Es ist traurig. Die Menschen sind krank. Sie können kein Hatha-Yoga machen. Die Atmosphäre ist ebenfalls krank. Der gesamte Ort ist krank. Sie sehnen sich nach Liebe und nicht nach körperlichen Übungen. Sie wollen keine Scouts. Sie wollen jemanden, der sie liebt, der sie heilt und ihnen hilft sich zu etablieren.

Heutzutage sprechen sie in Hatha-Yoga nicht von Liebe, weil man dafür bezahlen muss. Für Liebe könnt ihr nicht bezahlen. Wie soll das gehen? Deshalb ist dieses moderne Hatha-Yoga eine Fehlbezeichnung. Nach eurer Selbstverwirklichung könnt ihr aber Hatha-Yoga anwenden (Anm.: die richtigen Übungen für die jeweiligen Blockaden), weil ihr dann gereinigt und geheilt seid. Aber die Menschen sind verwundet und extrem unglücklich. Ihr könnt es spüren. Warum sollten wir über großartige Dinge reden, wenn sie nicht einmal die Energie haben, um sich selbst zu erhalten? (Diese modernen Hatha-Yogis) stehen unter Anspannung und weder ist einer von ihnen realisiert, noch ist einer ein Meister des Shakti-pat. Daher heißt es, dass man zu einem Guru gehen soll, der eine realisierte Seele ist. Sie mussten sich, bevor sie das 25. Lebensjahr erreicht hatten, in den Dschungel begeben und dort unter der Führung ihres Gurus in einer heiligen Atmosphäre im Zölibat leben.

Kriya Yoga ist so ein System. Sie durchtrennen das Zungenbändchen (lingual frenulum), um die Zunge zurückzurollen und mit der Zungenspitze einen Punkt hinten im Hals erreichen und stimulieren zu können, von dem sie annehmen, dass es sich um das Vishuddhi Zentrum handelt. Das Problem ist nur, dass sie das Chakra an der falschen Stelle annehmen.
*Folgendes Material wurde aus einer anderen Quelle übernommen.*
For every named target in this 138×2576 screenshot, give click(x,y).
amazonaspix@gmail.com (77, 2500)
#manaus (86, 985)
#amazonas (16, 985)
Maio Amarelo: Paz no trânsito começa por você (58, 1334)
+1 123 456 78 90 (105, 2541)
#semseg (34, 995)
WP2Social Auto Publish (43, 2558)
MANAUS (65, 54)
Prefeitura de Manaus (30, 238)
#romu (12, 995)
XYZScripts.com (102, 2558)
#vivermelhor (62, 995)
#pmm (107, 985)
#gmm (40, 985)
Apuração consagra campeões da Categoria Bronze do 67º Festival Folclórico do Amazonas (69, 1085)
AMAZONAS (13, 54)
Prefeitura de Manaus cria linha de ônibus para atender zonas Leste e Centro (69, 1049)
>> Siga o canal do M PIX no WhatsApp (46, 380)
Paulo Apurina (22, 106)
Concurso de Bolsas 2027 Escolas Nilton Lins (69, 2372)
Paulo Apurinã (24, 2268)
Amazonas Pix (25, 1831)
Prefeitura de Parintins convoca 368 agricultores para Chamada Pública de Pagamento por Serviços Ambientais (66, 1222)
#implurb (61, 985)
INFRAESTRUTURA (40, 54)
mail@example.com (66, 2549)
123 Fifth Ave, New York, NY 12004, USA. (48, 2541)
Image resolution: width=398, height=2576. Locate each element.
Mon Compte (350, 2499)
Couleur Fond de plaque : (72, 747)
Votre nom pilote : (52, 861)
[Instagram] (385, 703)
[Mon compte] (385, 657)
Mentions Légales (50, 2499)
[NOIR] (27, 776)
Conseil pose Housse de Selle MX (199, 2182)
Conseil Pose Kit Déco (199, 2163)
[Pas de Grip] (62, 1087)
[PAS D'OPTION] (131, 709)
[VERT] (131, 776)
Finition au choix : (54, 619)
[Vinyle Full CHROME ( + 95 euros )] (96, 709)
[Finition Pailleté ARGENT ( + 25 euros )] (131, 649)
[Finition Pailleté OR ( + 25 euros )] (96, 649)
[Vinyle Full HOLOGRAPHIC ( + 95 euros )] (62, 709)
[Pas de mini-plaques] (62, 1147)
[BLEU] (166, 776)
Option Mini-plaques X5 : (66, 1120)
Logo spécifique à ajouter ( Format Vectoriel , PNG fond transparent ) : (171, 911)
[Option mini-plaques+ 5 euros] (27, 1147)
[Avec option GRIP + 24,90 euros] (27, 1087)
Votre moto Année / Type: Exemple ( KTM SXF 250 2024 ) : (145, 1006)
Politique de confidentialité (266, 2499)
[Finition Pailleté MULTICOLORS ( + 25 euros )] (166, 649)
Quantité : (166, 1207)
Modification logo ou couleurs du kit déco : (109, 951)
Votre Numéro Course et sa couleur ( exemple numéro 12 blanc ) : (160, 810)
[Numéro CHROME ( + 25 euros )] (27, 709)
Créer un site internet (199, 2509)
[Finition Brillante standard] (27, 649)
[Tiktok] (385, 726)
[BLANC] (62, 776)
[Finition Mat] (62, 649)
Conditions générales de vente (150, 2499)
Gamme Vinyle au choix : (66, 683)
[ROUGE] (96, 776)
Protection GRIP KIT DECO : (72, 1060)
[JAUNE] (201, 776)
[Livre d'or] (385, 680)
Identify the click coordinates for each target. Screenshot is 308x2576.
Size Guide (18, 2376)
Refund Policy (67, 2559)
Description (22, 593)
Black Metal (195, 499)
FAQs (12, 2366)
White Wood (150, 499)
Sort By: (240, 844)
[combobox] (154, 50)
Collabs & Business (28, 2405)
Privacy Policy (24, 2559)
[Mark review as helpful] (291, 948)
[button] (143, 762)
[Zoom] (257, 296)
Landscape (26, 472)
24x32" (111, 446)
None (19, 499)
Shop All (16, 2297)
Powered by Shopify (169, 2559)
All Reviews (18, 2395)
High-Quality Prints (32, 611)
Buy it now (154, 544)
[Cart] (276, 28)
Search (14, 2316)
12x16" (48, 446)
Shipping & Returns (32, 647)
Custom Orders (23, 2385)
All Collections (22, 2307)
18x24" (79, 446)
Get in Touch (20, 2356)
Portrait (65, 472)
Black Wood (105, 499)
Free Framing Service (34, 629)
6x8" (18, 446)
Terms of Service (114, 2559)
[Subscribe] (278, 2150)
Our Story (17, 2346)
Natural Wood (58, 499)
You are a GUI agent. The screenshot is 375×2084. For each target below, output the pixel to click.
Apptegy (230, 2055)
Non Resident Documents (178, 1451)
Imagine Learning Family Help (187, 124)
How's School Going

Sie glauben, dass die Kundalini aufsteigt, wenn sie mit der Zunge diesen Punkt stimulieren. Aber es ist genau verkehrt herum (Anm.: Das Vishuddhi weitet sich, wenn die Kundalini aufsteigt und es durchdringt). Der Effekt kann die Ursache nicht erreichen, vielmehr muss man zur Ursache gehen, um den Effekt auslösen zu können. Versteht ihr, was Ich damit sagen will?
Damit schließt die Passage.